One of the sponsors of the bill, Rep. John Lewis, D-Ga., told his wavering colleagues that other aspects of the bill, especially restrictions on private debt collection of unpaid taxes, justified supporting the legislation.
As a result of the objections, members of Congress will create a “working group” to study the IRS’ deal with the tax software industry, The Washington Post reported. That could result in separate legislation addressing the issue, a Democratic Hill staffer told ProPublica. The industry trade group, as well as Intuit and H&R Block, did not immediately respond to requests for comment.

The fate of the Taxpayer First Act is now in the hands of the Senate, where a companion bill was introduced by Sens. Chuck Grassley, R-Iowa, and Ron Wyden, D-Ore.
Following publication of our story, Grassley and Wyden disputed that the bill would permanently bar the IRS from creating its own product to compete with the commercial tax preparation industry. Grassley said in a statement that the purpose of the provision was merely to put Congress’ “support into statute.”
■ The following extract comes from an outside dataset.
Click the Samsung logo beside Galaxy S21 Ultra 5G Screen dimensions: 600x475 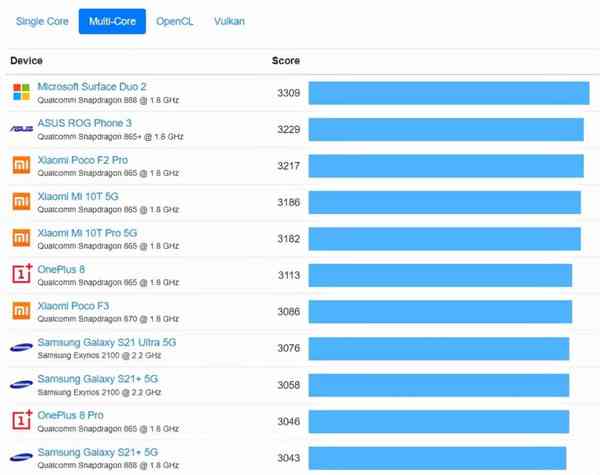point(21,348)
But outside experts say that the Taxpayer First Act’s provision codifying the IRS noncompete agreement with the private industry would tie the agency’s hands.
Jeremy Bearer-Friend, a tax expert at NYU School of Law, said the provision in the Taxpayer First Act “is designed to limit IRS discretion. The whole point is to force the IRS to stay in Free File.” Bearer-Friend added that the IRS “would face substantial litigation risk if they tried to terminate Free File after this becomes law.”

Part of the complexity centers on the language in the bill, which states that the government “shall continue to operate the IRS Free File Program” — the program under which tax preparation companies offer free filing and the IRS agrees not to offer its own service. The bill then refers to another text, the IRS’ memorandum of understanding with the industry.
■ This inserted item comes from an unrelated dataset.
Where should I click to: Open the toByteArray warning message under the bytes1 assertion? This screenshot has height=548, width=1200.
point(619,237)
That memorandum contains a promise by the government “to not enter the tax preparation software and e-filing marketplace.”
Wyden’s spokesperson said in a statement that “the IRS chief counsel confirmed to his office that the Taxpayer First Act does not bar the agency from implementing a direct-file program.” Wyden’s office did not provide a full copy of its exchange with the chief counsel, and an IRS spokesman did not immediately respond to requests for comment.

Wyden’s spokesperson pointed to a provision in the IRS’ existing deal with the industry that allows the agency an exit with 12 months notice. But it’s not clear whether the bill nullifies that possibility.
A summary of the bill by the Senate Finance Committee states that it “requires the IRS to continue to work with private stakeholders to maintain, improve, and expand the program.”
The text in question is also something that Intuit, the maker of TurboTax, and H&R Block have long fought for. Identical text, for example, appeared in previous legislation backed by the industry. That bill was titled the Free File Permanence Act.
Critics of the existing IRS deal with the industry have pointed out that, despite widespread eligibility, just 3% of those eligible have actually used the free filing option created by the program.
Wyden also suggested in remarks Wednesday that the Free File provision in the Taxpayer First Act was the result of a compromise with Republicans. “My staff pushed back on a long-standing policy that blocks the IRS from competing with private tax preparation companies,” he said. “I’m going to continue fighting for a ‘simple return’ system and the right to file directly with the IRS online.”

In a “simple return” system, the IRS would send taxpayers pre-filled forms, which people could then review and sign. Many countries have adopted such an approach, which could cut tax preparation to just minutes. H&R Block and TurboTax have also lobbied to prevent the IRS from doing that.